Some of the companies in which they might abstain from investing include Coal India (CIL), Manganese Ore (India), or MOIL, and National Mineral Development Corporation (NMDC), where the government is looking to offload stake to meet the minimum public shareholding norms as well as to meet the 2016-17 disinvestment target. The issue came to light when investment banks handling these issues initiated preliminary talks with potential investors. According to sources, the share sale in these companies has been put on hold for now.
“During the initial roadshows, several funds have made it clear that they would not participate in the market offering. There is a lot of pressure on sovereign funds and other public funds to stop investing in companies that cause environment pollution,” said an investment banker.
Investment in companies such as CIL, which generate substantial revenue from coal, is considered to be against the principle of environmental protection.
Investment bankers said they have already sounded out the department of disinvestment on this issue.
Earlier this year, Norway’s Government Pension Fund Global, one of the world’s biggest institutional investors, had excluded CIL and NTPC from its portfolio over environmental concerns. The move was not restricted to India; the Norwegian fund made a call to drop investments in as many as 52 companies, whose main source of revenue was coal.
Investment experts say principle-based investing is a trend that is fast catching up.

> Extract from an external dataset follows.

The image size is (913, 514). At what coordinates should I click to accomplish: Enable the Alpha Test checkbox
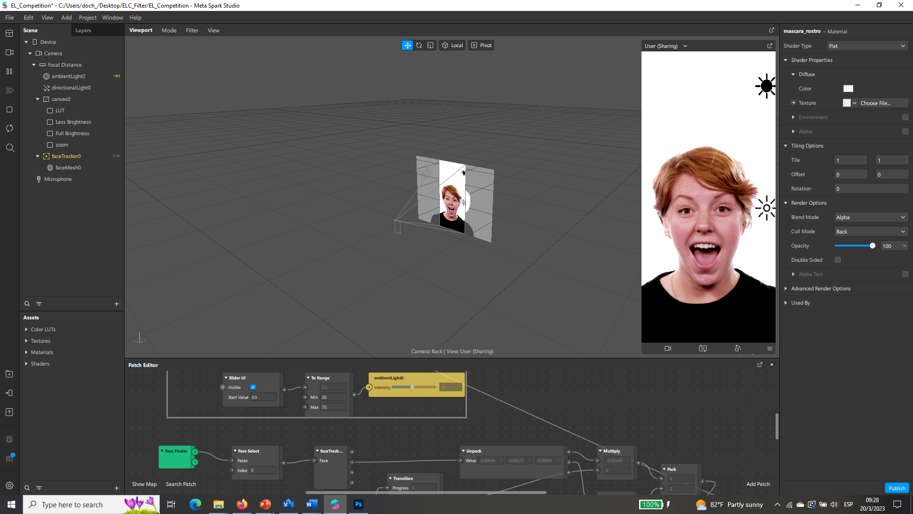tap(905, 274)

“There are several funds globally, which believe in certain core values and are ready to sacrifice a few sectors or stocks for the greater cause. For instance, some of the pension funds do not invest in tobacco, liquor or gambling-related stocks. Similarly, Islamic funds that follow Sharia law don’t invest in banks or financial lending companies.Financially, these decisions don’t impact their portfolio much, as it is usually a sector or a few companies that they shy away from investing in,” said Rajeev Thakkar, chief investment officer at Parag Parikh Financial Advisory Services.

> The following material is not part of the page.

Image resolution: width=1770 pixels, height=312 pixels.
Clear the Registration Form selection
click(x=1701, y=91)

The government is looking to divest 10 per cent each in CIL, MOIL and NMDC as a part of this year’s ambitious disinvestment target, say sources.
For the current financial year, the government has outlined a target of ₹ 56,500 crore, of which ₹ 36,000 crore is estimated to come from minority stake sales in various public sector units, while the remaining ₹ 20,500 crore would come from strategic sale in various companies. Out of this, the government has managed to garner only ₹ 3,182.82 crore till date. Of this, ₹ 2,716 crore was on account of an offer for sale in NHPC.

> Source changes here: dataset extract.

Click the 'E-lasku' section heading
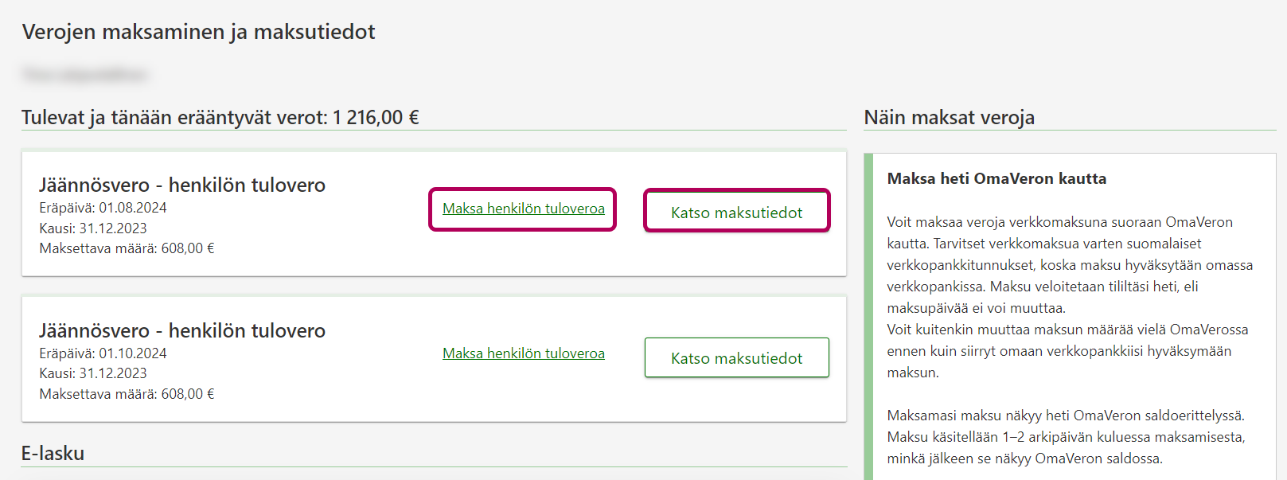The image size is (1287, 480). coord(53,454)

The government has to compulsorily divest stakes in all these companies by next year to fulfil the 25 per cent minimum public shareholding criteria. The Centre, which owns 79.65 per cent stake in CIL, will have to divest at least 4.35 per cent in the coal miner. Similarly, in NMDC, the government needs to divest at least five per cent of its stake, which would be valued at ₹ 2,040 crore. In case of MOIL, a five per cent dilution by the government would amount to ₹ 208 crore.